Les États-Unis affirment que les conséquences de l’effet de serre ne sont pas prouvées et qu’il n’est donc pas utile d’édicter des règles. Ils semblent aussi penser que, quitte à en adopter malgré tout, le mieux serait d’interdire aux pays du Sud de se développer ou de faire des enfants. Je qualifie leur attitude de stratégie du Capitaine Haddock. Dans On a marché sur la Lune, on découvre que de nombreuses personnes ont embarqué à bord de la fusée lunaire sans y avoir été conviées. Tintin interdit alors au capitaine de fumer la pipe pour qu’il y ait assez d’oxygène pour tous. Le capitaine Haddock répond qu’il serait plus facile de débarquer les passagers clandestins sur une planète déserte.

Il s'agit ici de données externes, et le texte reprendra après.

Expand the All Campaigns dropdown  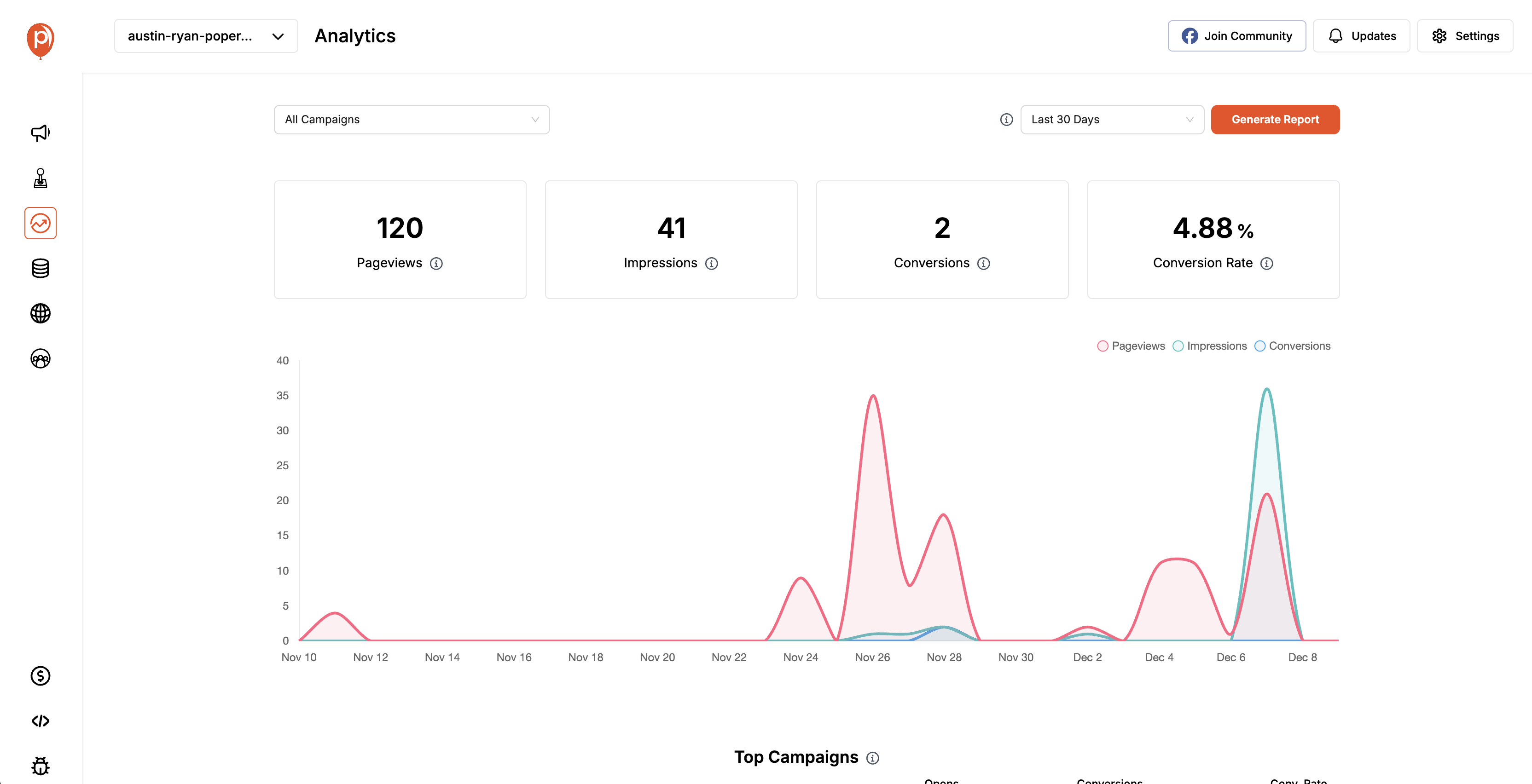click(x=412, y=120)
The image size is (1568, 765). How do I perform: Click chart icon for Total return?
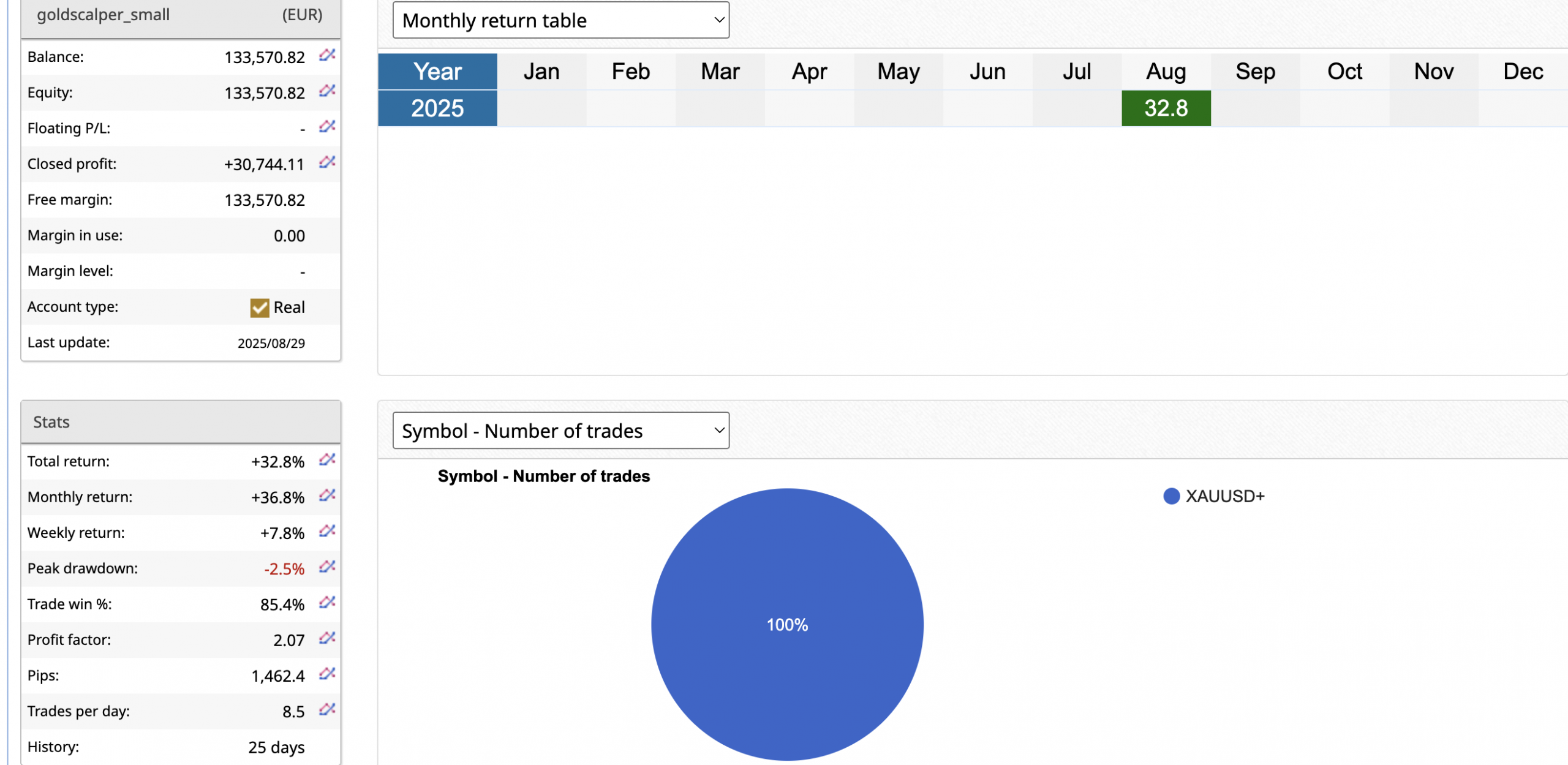click(327, 460)
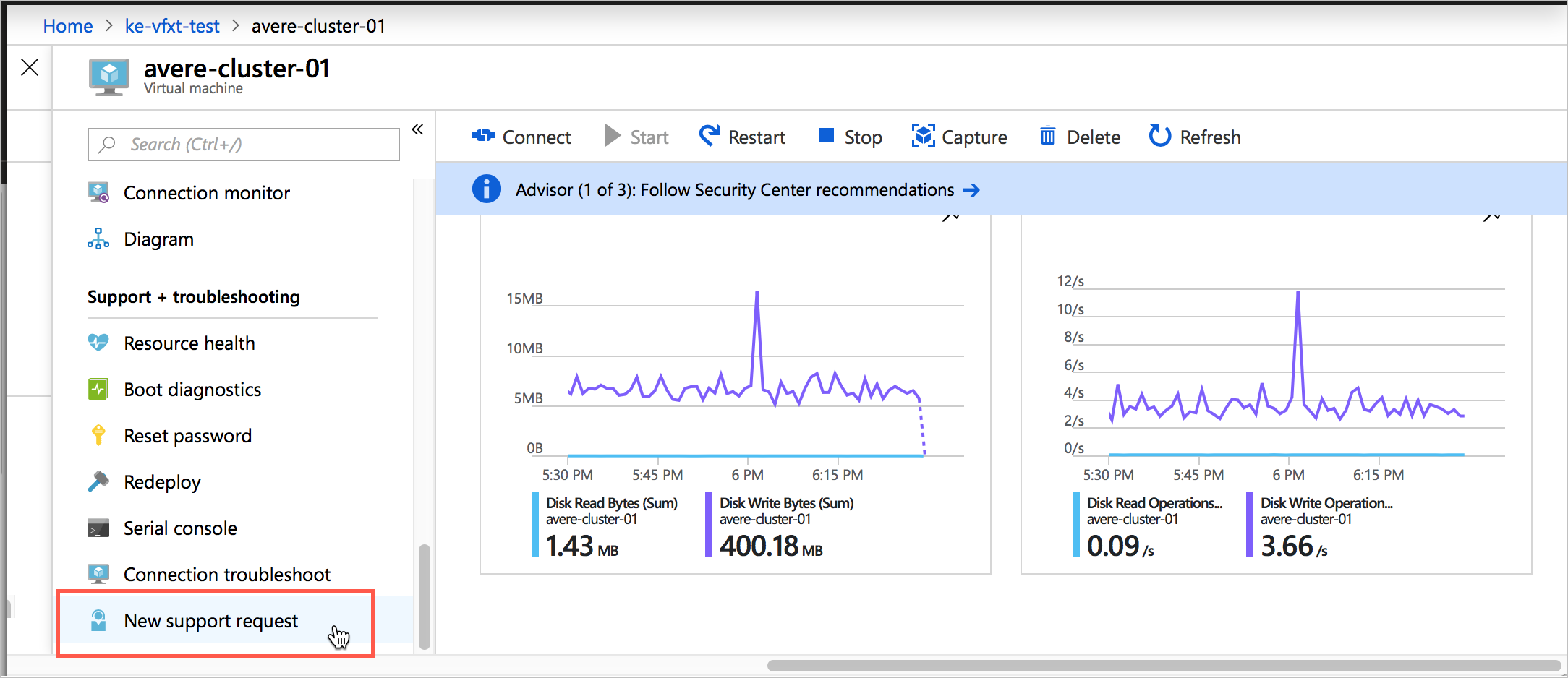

Autour des États-Unis, d’autres pays, qui forment le groupe dit de « l’Umbrella », sont d’accord pour ne rien faire. Parmi eux figure le Japon, qui tend toujours à s’allier diplomatiquement avec Washington pour assurer sa protection face à la Chine, et le Canada, qui a le même modèle de développement que son voisin et produit donc beaucoup de gaz carbonique. L’Australie et la Nouvelle-Zélande, qui utilisent beaucoup de charbon, se sont alliés aux États-Unis sur ce dossier comme sur d’autres, notamment sur la biodiversité et au sein du groupe de Cairn (on parle ainsi du groupe « JUSCAN »).

À la conférence de Kyoto, un compromis a été accepté pour « inverser la tendance » d’ici 2010 (avec dix ans de retard sur les engagements de Rio !) mais les négociateurs américains ont été désavoués. Depuis, les observateurs se demandaient qui allaient rallier quel clan. La question portait surtout sur l’Inde et la Chine qui ont des intérêts dans les deux camps. En tant que pays en voie de développement, l’argumentaire de la Malaisie pouvait les convaincre. Mais à cause de leurs deltas, ils pouvaient préférer agir contre le changement climatique.

À la conférence de Bonn, l’Europe, en s’appuyant sur les ONG et sur des solutions de compromis, a réussi à faire éclater le groupe de l’Umbrella. Le Japon, l’Australie et la Nouvelle-Zélande ont rallié sa position, ai nom des intérêts supérieurs de la gouvernabilité planétaire La représentante du gouvernement américain n’a même pas osé prendre la parole. Il faut noter que sur le dossier irakien, cette configuration est en train de se reproduire. Le protocole de Kyoto a donc été adopté par consensus, mais les États-Unis refusent toujours de le signer. La partie n’est donc pas terminée et les difficultés restent importantes.

Cette situation géostratégique est donc extrêmement complexe. Elle interfère avec la précédente, puisque les positions sur la biodiversité et le mode de production agricole ont pesé lourdement sur ces négociations. Par ailleurs, la crise est très grave et difficile à résoudre. Réduire la production de CO2 par un facteur 10 est quasiment impossible pour les États Unis.

Jean Hamiot

Compte tenu de l’heure, nous n’avons plus le temps pour une séance de questions. Merci M. Lipietz de nous avoir présenté les aspects géopolitiques de l’écologie de manière passionnante et imagée. Beaucoup d’auditeurs vont certainement vouloir approfondir le sujet.

Alain Lipietz

Pour ceux qui veulent en savoir plus, j’ai un site internet, sur lequel vous trouverez de nombreuses informations complémentaires, dont l’intégralité du livre Berlin, Bagdad, Rio et le texte « Kyoto, Johannesburg, Bagdad », qui fait le point sur la situation géostratégique actuelle.